• What you should do
The output should match the data below line for line.

Records for this exercise below:

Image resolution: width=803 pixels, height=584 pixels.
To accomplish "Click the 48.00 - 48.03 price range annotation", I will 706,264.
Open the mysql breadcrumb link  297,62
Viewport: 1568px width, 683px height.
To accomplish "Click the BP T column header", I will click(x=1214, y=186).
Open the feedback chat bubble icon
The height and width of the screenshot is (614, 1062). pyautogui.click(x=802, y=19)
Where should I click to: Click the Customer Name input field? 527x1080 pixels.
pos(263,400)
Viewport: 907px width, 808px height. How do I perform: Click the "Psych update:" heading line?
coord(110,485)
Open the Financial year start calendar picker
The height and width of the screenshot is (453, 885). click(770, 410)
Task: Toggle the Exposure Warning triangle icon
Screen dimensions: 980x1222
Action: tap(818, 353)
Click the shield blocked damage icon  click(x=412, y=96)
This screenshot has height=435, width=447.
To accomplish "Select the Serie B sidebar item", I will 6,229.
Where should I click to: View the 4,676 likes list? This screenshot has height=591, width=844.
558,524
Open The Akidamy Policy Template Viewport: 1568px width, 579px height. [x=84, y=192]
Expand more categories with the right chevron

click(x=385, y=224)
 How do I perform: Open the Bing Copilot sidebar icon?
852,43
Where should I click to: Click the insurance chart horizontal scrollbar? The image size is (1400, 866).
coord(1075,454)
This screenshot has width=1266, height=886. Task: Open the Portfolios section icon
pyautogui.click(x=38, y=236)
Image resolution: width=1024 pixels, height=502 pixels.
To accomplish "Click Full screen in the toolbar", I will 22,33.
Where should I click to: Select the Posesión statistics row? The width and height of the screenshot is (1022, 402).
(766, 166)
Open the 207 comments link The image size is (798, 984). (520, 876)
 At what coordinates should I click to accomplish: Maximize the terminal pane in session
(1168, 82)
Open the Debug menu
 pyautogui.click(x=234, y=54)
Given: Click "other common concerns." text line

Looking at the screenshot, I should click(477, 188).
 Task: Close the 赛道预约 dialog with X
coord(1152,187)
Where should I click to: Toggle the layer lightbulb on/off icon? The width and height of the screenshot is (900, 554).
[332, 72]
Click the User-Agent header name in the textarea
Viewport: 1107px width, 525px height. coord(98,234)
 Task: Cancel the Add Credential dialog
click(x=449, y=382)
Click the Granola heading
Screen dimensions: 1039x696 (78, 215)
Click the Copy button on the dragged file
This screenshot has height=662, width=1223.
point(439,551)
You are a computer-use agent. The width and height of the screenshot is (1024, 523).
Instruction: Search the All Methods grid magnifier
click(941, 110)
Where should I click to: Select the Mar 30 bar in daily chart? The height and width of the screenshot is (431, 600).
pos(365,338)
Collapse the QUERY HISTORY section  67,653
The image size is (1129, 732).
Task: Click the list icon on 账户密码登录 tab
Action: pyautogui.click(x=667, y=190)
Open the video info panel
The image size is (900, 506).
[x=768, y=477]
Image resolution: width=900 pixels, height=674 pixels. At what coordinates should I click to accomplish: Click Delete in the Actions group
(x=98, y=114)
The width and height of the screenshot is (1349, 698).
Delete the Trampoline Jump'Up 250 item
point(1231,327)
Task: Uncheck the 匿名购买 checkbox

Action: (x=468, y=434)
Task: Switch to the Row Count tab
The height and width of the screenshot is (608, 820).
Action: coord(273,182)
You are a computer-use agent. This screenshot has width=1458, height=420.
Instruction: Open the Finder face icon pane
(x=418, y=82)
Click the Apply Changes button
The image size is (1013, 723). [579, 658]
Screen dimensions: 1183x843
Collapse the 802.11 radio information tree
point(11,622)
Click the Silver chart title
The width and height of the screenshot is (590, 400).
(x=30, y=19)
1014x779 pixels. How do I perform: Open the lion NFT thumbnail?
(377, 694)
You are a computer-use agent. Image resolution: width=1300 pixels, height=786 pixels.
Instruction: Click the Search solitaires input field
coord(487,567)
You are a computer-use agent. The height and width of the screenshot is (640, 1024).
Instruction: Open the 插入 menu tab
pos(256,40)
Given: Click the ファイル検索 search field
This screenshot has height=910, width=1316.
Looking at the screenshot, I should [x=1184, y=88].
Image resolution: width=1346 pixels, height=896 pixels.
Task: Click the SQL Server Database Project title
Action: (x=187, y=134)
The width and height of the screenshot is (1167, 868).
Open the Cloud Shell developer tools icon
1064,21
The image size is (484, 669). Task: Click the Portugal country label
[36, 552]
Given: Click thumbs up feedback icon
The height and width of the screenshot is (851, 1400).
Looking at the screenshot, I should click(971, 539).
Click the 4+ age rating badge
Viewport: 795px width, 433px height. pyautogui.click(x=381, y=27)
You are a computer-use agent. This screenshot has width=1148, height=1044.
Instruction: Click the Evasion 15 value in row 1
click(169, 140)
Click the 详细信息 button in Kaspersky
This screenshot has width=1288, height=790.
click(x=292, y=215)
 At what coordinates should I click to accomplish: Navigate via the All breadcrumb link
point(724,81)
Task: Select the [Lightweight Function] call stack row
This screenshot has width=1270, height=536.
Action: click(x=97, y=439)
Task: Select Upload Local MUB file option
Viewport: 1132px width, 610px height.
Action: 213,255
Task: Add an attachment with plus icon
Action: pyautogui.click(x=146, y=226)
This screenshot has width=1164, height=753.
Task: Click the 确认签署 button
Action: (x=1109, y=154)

End of Records for this exercise.

• Result below
Image resolution: width=803 pixels, height=584 pixels.
To accomplish "Click the 48.00 - 48.03 price range annotation", I will 706,264.
Open the mysql breadcrumb link  297,62
Viewport: 1568px width, 683px height.
To accomplish "Click the BP T column header", I will click(x=1214, y=186).
Open the feedback chat bubble icon
The height and width of the screenshot is (614, 1062). pyautogui.click(x=802, y=19)
Where should I click to: Click the Customer Name input field? 527x1080 pixels.
pos(263,400)
Viewport: 907px width, 808px height. How do I perform: Click the "Psych update:" heading line?
coord(110,485)
Open the Financial year start calendar picker
The height and width of the screenshot is (453, 885). click(770, 410)
Task: Toggle the Exposure Warning triangle icon
Screen dimensions: 980x1222
Action: tap(818, 353)
Click the shield blocked damage icon  click(x=412, y=96)
This screenshot has height=435, width=447.
To accomplish "Select the Serie B sidebar item", I will 6,229.
Where should I click to: View the 4,676 likes list? This screenshot has height=591, width=844.
558,524
Open The Akidamy Policy Template Viewport: 1568px width, 579px height. [x=84, y=192]
Expand more categories with the right chevron

click(x=385, y=224)
 How do I perform: Open the Bing Copilot sidebar icon?
852,43
Where should I click to: Click the insurance chart horizontal scrollbar? The image size is (1400, 866).
coord(1075,454)
This screenshot has width=1266, height=886. Task: Open the Portfolios section icon
pyautogui.click(x=38, y=236)
Image resolution: width=1024 pixels, height=502 pixels.
To accomplish "Click Full screen in the toolbar", I will 22,33.
Where should I click to: Select the Posesión statistics row? The width and height of the screenshot is (1022, 402).
(766, 166)
Open the 207 comments link The image size is (798, 984). (520, 876)
 At what coordinates should I click to accomplish: Maximize the terminal pane in session
(1168, 82)
Open the Debug menu
 pyautogui.click(x=234, y=54)
Given: Click "other common concerns." text line

Looking at the screenshot, I should click(477, 188).
 Task: Close the 赛道预约 dialog with X
coord(1152,187)
Where should I click to: Toggle the layer lightbulb on/off icon? The width and height of the screenshot is (900, 554).
[332, 72]
Click the User-Agent header name in the textarea
Viewport: 1107px width, 525px height. coord(98,234)
 Task: Cancel the Add Credential dialog
click(x=449, y=382)
Click the Granola heading
Screen dimensions: 1039x696 (78, 215)
Click the Copy button on the dragged file
This screenshot has height=662, width=1223.
point(439,551)
You are a computer-use agent. The width and height of the screenshot is (1024, 523).
Instruction: Search the All Methods grid magnifier
click(941, 110)
Where should I click to: Select the Mar 30 bar in daily chart? The height and width of the screenshot is (431, 600).
pos(365,338)
Collapse the QUERY HISTORY section  67,653
The image size is (1129, 732).
Task: Click the list icon on 账户密码登录 tab
Action: pyautogui.click(x=667, y=190)
Open the video info panel
The image size is (900, 506).
[x=768, y=477]
Image resolution: width=900 pixels, height=674 pixels. At what coordinates should I click to accomplish: Click Delete in the Actions group
(x=98, y=114)
The width and height of the screenshot is (1349, 698).
Delete the Trampoline Jump'Up 250 item
point(1231,327)
Task: Uncheck the 匿名购买 checkbox

Action: (x=468, y=434)
Task: Switch to the Row Count tab
The height and width of the screenshot is (608, 820).
Action: coord(273,182)
You are a computer-use agent. This screenshot has width=1458, height=420.
Instruction: Open the Finder face icon pane
(x=418, y=82)
Click the Apply Changes button
The image size is (1013, 723). [579, 658]
Screen dimensions: 1183x843
Collapse the 802.11 radio information tree
point(11,622)
Click the Silver chart title
The width and height of the screenshot is (590, 400).
(x=30, y=19)
1014x779 pixels. How do I perform: Open the lion NFT thumbnail?
(377, 694)
You are a computer-use agent. Image resolution: width=1300 pixels, height=786 pixels.
Instruction: Click the Search solitaires input field
coord(487,567)
You are a computer-use agent. The height and width of the screenshot is (640, 1024).
Instruction: Open the 插入 menu tab
pos(256,40)
Given: Click the ファイル検索 search field
This screenshot has height=910, width=1316.
Looking at the screenshot, I should [x=1184, y=88].
Image resolution: width=1346 pixels, height=896 pixels.
Task: Click the SQL Server Database Project title
Action: (x=187, y=134)
The width and height of the screenshot is (1167, 868).
Open the Cloud Shell developer tools icon
1064,21
The image size is (484, 669). Task: Click the Portugal country label
[36, 552]
Given: Click thumbs up feedback icon
The height and width of the screenshot is (851, 1400).
Looking at the screenshot, I should click(971, 539).
Click the 4+ age rating badge
Viewport: 795px width, 433px height. pyautogui.click(x=381, y=27)
You are a computer-use agent. This screenshot has width=1148, height=1044.
Instruction: Click the Evasion 15 value in row 1
click(169, 140)
Click the 详细信息 button in Kaspersky
This screenshot has width=1288, height=790.
click(x=292, y=215)
 At what coordinates should I click to accomplish: Navigate via the All breadcrumb link
point(724,81)
Task: Select the [Lightweight Function] call stack row
This screenshot has width=1270, height=536.
Action: click(x=97, y=439)
Task: Select Upload Local MUB file option
Viewport: 1132px width, 610px height.
Action: 213,255
Task: Add an attachment with plus icon
Action: pyautogui.click(x=146, y=226)
This screenshot has width=1164, height=753.
Task: Click the 确认签署 button
Action: (x=1109, y=154)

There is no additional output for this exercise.